Title: Het subject van het lijden
Author(s): BERNET, Rudolf
Journal: Tijdschrift voor Filosofie
Volume: 75    Issue: 4   Date: 2013   
Pages: 697-720
DOI: 10.2143/TVF.75.4.3007377

Abstract :
What does it mean to be in pain and to express pain? Is there a difference between experiencing pain and experiencing suffering? How do human subjects relate to and comport themselves towards their feelings of pain and suffering? How can and should human subjects relate to and comport themselves towards the suffering of other people? This article suggests that the traditional (Cartesian) conception of an egological subject that reflects on its own suffering as a cogitatum is not only philosophically problematic, but that it easily leads to behavior in which the pathos of suffering is denied.
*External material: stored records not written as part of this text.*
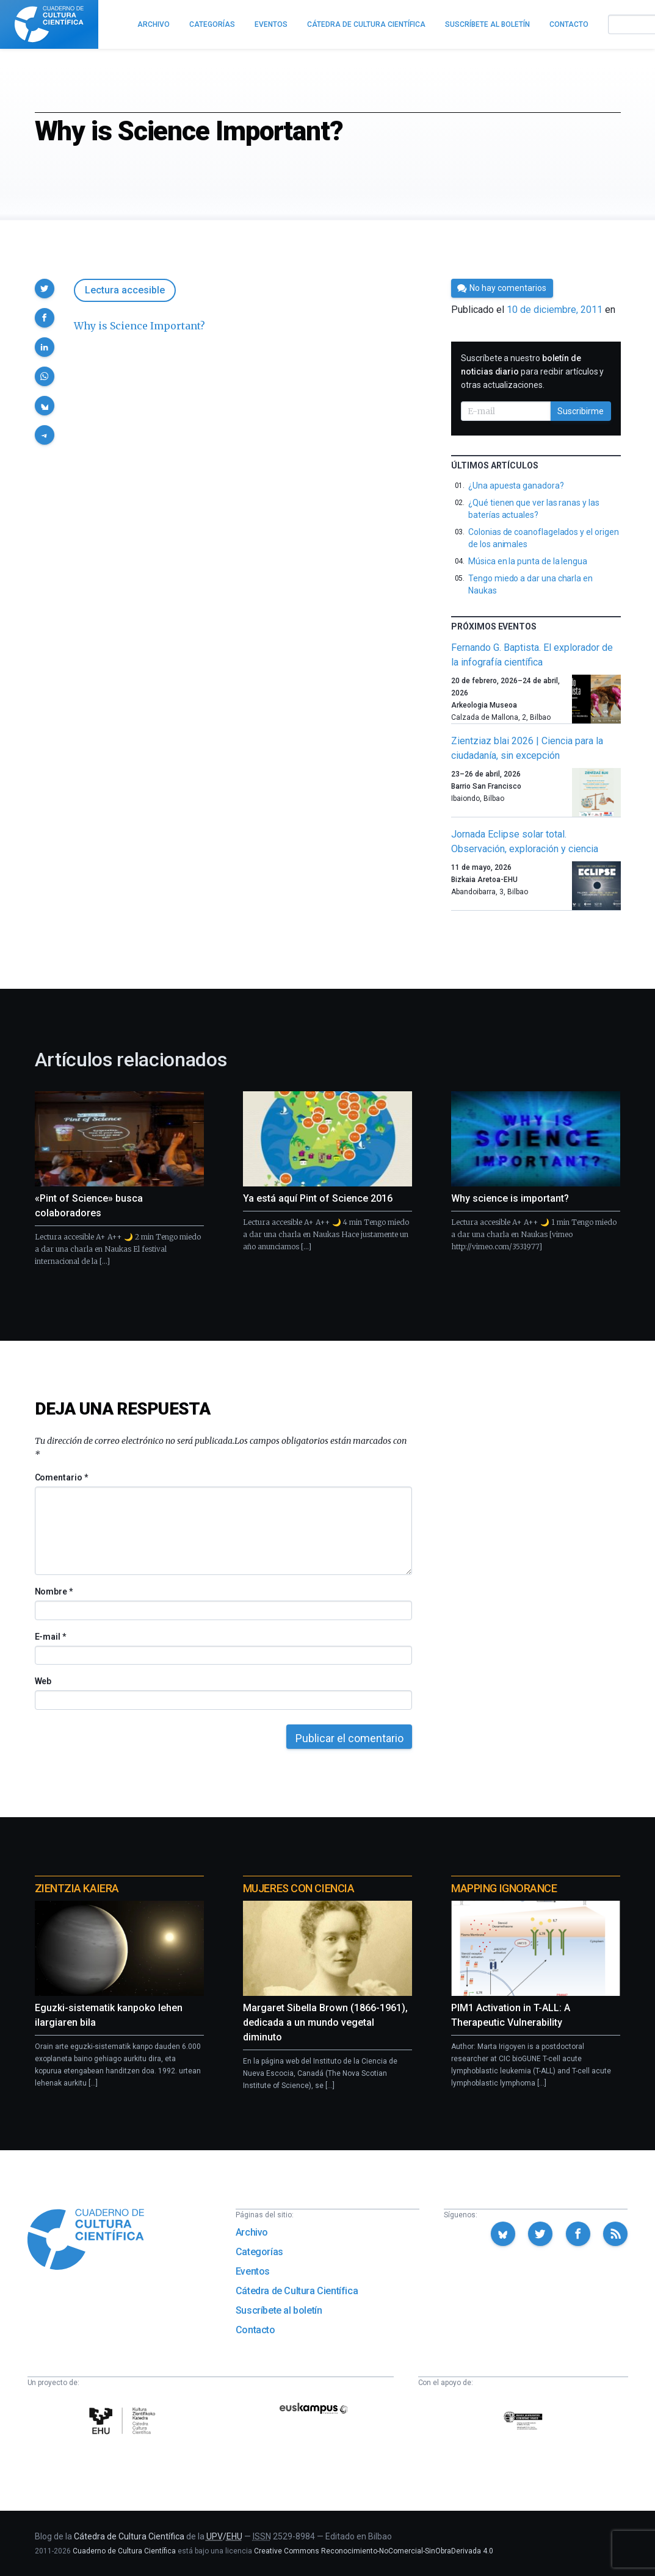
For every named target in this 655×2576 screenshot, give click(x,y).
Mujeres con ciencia (298, 1888)
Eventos (253, 2271)
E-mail (50, 1636)
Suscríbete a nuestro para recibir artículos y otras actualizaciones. (532, 371)
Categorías (259, 2252)
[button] (44, 288)
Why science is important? (510, 1198)
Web (43, 1681)
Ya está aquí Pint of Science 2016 (318, 1198)
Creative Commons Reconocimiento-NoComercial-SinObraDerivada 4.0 (373, 2551)
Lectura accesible (125, 290)
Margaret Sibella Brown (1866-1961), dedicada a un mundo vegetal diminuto (325, 2022)
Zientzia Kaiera (77, 1888)
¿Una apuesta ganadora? (515, 485)
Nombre (54, 1591)
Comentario (61, 1477)
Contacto (255, 2330)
The conception of the suffering subject should not be imposed upon, but rather derived from a phenomenological description of the experiences and expressions of pain and suffering, passion and compassion. Taking into account that the experience of human suffering is both passive and active and that any activity of the subject presupposes a relation to the pain that it passively endures, it becomes increasingly clear that this relation cannot be a matter of a distanced, unaffected attitude or position. Similarly, compassion for somebody else’s suffering cannot mean that my feeling for the other is conditioned by my representation of his or her pain.